[Entries drawn from a collection]
START

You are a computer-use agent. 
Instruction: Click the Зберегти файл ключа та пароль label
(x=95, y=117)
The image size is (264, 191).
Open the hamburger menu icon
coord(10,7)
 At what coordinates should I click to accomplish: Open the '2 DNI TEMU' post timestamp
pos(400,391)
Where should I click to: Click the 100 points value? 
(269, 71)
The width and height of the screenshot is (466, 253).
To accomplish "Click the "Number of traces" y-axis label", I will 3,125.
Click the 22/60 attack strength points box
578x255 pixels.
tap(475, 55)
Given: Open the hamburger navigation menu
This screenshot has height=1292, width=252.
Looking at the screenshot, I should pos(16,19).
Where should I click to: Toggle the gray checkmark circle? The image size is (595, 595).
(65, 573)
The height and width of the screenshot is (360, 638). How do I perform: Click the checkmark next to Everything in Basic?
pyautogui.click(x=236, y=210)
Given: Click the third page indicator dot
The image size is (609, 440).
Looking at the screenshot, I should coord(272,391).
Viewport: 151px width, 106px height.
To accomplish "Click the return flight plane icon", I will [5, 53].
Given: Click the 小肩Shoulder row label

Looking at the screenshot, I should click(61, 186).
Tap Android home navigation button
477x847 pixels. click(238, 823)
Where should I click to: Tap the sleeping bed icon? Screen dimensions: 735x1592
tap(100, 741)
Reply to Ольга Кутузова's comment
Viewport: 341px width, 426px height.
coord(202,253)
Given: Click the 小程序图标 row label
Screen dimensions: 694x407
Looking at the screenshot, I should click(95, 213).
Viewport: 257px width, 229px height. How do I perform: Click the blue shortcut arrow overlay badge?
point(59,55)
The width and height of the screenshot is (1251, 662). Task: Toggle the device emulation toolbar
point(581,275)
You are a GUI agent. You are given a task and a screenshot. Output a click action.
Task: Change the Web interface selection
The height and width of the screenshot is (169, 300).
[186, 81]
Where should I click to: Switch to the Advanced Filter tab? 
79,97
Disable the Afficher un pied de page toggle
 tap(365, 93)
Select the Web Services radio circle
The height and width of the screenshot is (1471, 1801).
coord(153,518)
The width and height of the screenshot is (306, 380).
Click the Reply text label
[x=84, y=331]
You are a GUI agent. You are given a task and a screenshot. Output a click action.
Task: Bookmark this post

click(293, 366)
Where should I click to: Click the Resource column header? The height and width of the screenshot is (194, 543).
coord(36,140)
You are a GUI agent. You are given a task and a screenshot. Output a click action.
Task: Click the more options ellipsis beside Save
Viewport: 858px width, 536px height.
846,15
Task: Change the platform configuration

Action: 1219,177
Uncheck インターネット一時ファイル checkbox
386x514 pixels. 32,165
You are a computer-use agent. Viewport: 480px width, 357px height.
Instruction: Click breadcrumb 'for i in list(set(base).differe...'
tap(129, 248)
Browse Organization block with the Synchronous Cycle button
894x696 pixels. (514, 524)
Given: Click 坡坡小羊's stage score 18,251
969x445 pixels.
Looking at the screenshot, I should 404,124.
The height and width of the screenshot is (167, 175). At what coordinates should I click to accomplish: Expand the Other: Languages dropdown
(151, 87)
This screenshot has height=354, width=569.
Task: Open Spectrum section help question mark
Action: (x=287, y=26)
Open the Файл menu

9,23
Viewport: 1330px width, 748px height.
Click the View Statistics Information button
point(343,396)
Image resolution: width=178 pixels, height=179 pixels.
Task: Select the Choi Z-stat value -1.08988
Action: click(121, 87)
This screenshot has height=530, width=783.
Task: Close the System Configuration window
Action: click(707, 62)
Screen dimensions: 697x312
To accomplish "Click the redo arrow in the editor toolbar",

END

Reproduce all of the records above line for line, without changing anything.

__Correct response__
You are a computer-use agent. 
Instruction: Click the Зберегти файл ключа та пароль label
(x=95, y=117)
The image size is (264, 191).
Open the hamburger menu icon
coord(10,7)
 At what coordinates should I click to accomplish: Open the '2 DNI TEMU' post timestamp
pos(400,391)
Where should I click to: Click the 100 points value? 
(269, 71)
The width and height of the screenshot is (466, 253).
To accomplish "Click the "Number of traces" y-axis label", I will 3,125.
Click the 22/60 attack strength points box
578x255 pixels.
tap(475, 55)
Given: Open the hamburger navigation menu
This screenshot has height=1292, width=252.
Looking at the screenshot, I should pos(16,19).
Where should I click to: Toggle the gray checkmark circle? The image size is (595, 595).
(65, 573)
The height and width of the screenshot is (360, 638). How do I perform: Click the checkmark next to Everything in Basic?
pyautogui.click(x=236, y=210)
Given: Click the third page indicator dot
The image size is (609, 440).
Looking at the screenshot, I should coord(272,391).
Viewport: 151px width, 106px height.
To accomplish "Click the return flight plane icon", I will [5, 53].
Given: Click the 小肩Shoulder row label

Looking at the screenshot, I should click(61, 186).
Tap Android home navigation button
477x847 pixels. click(238, 823)
Where should I click to: Tap the sleeping bed icon? Screen dimensions: 735x1592
tap(100, 741)
Reply to Ольга Кутузова's comment
Viewport: 341px width, 426px height.
coord(202,253)
Given: Click the 小程序图标 row label
Screen dimensions: 694x407
Looking at the screenshot, I should click(95, 213).
Viewport: 257px width, 229px height. How do I perform: Click the blue shortcut arrow overlay badge?
point(59,55)
The width and height of the screenshot is (1251, 662). Task: Toggle the device emulation toolbar
point(581,275)
You are a GUI agent. You are given a task and a screenshot. Output a click action.
Task: Change the Web interface selection
The height and width of the screenshot is (169, 300).
[186, 81]
Where should I click to: Switch to the Advanced Filter tab? 
79,97
Disable the Afficher un pied de page toggle
 tap(365, 93)
Select the Web Services radio circle
The height and width of the screenshot is (1471, 1801).
coord(153,518)
The width and height of the screenshot is (306, 380).
Click the Reply text label
[x=84, y=331]
You are a GUI agent. You are given a task and a screenshot. Output a click action.
Task: Bookmark this post

click(293, 366)
Where should I click to: Click the Resource column header? The height and width of the screenshot is (194, 543).
coord(36,140)
You are a GUI agent. You are given a task and a screenshot. Output a click action.
Task: Click the more options ellipsis beside Save
Viewport: 858px width, 536px height.
846,15
Task: Change the platform configuration

Action: 1219,177
Uncheck インターネット一時ファイル checkbox
386x514 pixels. 32,165
You are a computer-use agent. Viewport: 480px width, 357px height.
Instruction: Click breadcrumb 'for i in list(set(base).differe...'
tap(129, 248)
Browse Organization block with the Synchronous Cycle button
894x696 pixels. (514, 524)
Given: Click 坡坡小羊's stage score 18,251
969x445 pixels.
Looking at the screenshot, I should 404,124.
The height and width of the screenshot is (167, 175). At what coordinates should I click to accomplish: Expand the Other: Languages dropdown
(151, 87)
This screenshot has height=354, width=569.
Task: Open Spectrum section help question mark
Action: (x=287, y=26)
Open the Файл menu

9,23
Viewport: 1330px width, 748px height.
Click the View Statistics Information button
point(343,396)
Image resolution: width=178 pixels, height=179 pixels.
Task: Select the Choi Z-stat value -1.08988
Action: click(121, 87)
This screenshot has height=530, width=783.
Task: Close the System Configuration window
Action: click(707, 62)
Screen dimensions: 697x312
To accomplish "Click the redo arrow in the editor toolbar",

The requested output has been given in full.